Please consider Bottom's up? Maybe.
Some estimates predict a fifth of the nation’s 77 million baby boomers will buy homes in Florida in the next decade.

“Southwest Florida is still a very solid market,” said Timmerman, based in Naples. “We’ve got a lot of people with money who still like it here.”

That’s not much consolation to impatient sellers like Kasey Reavis, who now finds herself competing with thousands of other sellers in a flooded market that’s seen sales slow to a crawl.

A single mom who works for a property management company, Reavis hopes to use the money she makes off her Golden Gate house to move to a more affordable area in Georgia. She’s got her eye on a town with a good school district.

“I’m lucky if I have $30 left at the end of the week,” Reavis said.

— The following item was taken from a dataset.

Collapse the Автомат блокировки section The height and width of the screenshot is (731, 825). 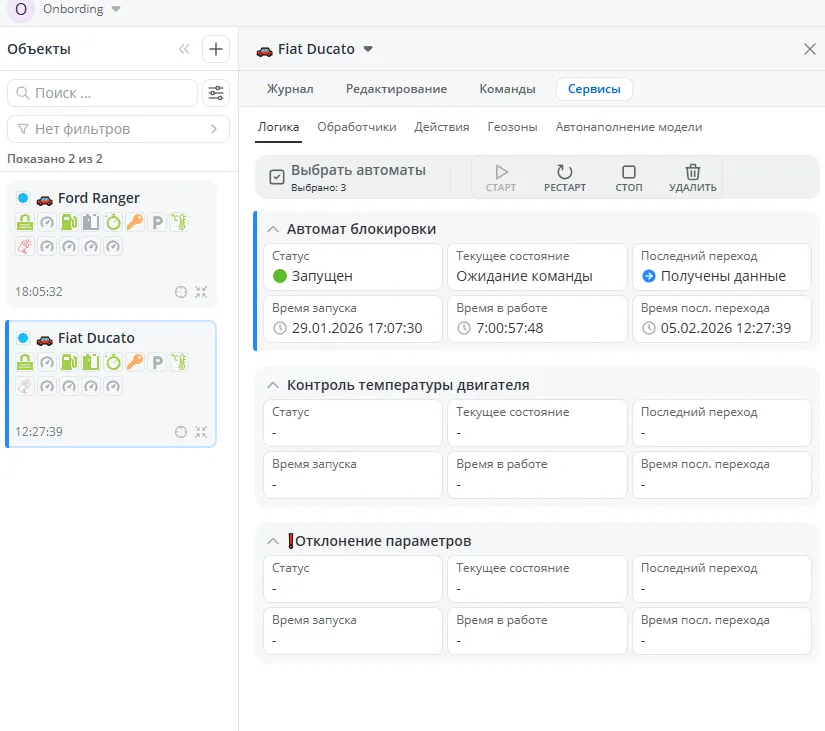(273, 229)
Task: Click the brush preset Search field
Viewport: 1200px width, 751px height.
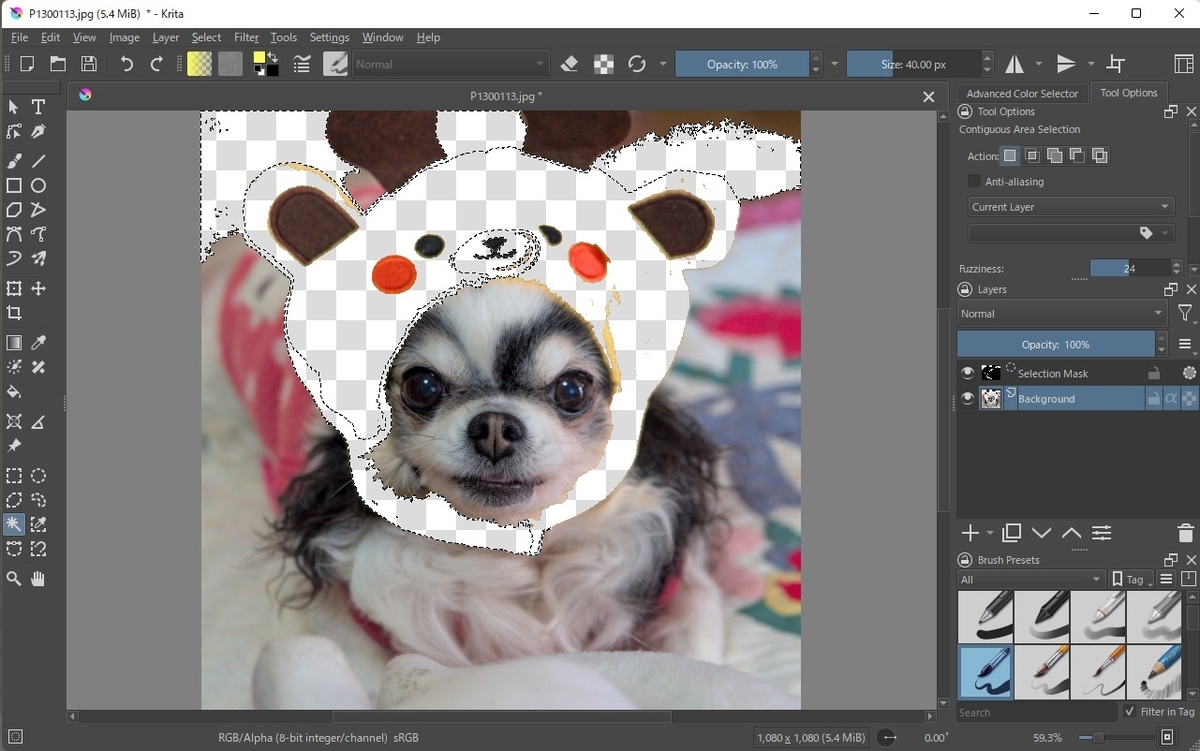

But leaving requires a buyer.

Her three-bedroom, two-bath house with a new roof and new tile on a corner lot is listed for $299,900 — a price that was hard to find in last year’s market that saw agents fielding multiple offers for properties as soon as they hit the market. Reavis paid $150,000 in 2003.

After almost a month on the market, Reavis’ agent hadn’t shown it to a single potential buyer.

It’s a lament from agents all over town these days: Where are the buyers? It’s a buyers’ market, but many buyers still don’t know it.

“A lot of people have some very inflated numbers,” said Rob Dowling, a Naples agent with the John R. Wood real estate firm. “They’re saying ‘Gosh, if I can get all that money, I will move.’”
"It's a buyer's market but buyer's don't know it yet." Yeah right. It makes as much sense to say it's a sellers market but sellers don't know how to price their units to sell. Rising inventories and falling sales both show that the housing bubble has a lot more popping to do.

Mish addendum: This was written two days ago and first used today by WhiskeyAndGunpowder. The index charts above will reflect that, and now look worse, a louder "Snap!" if you would.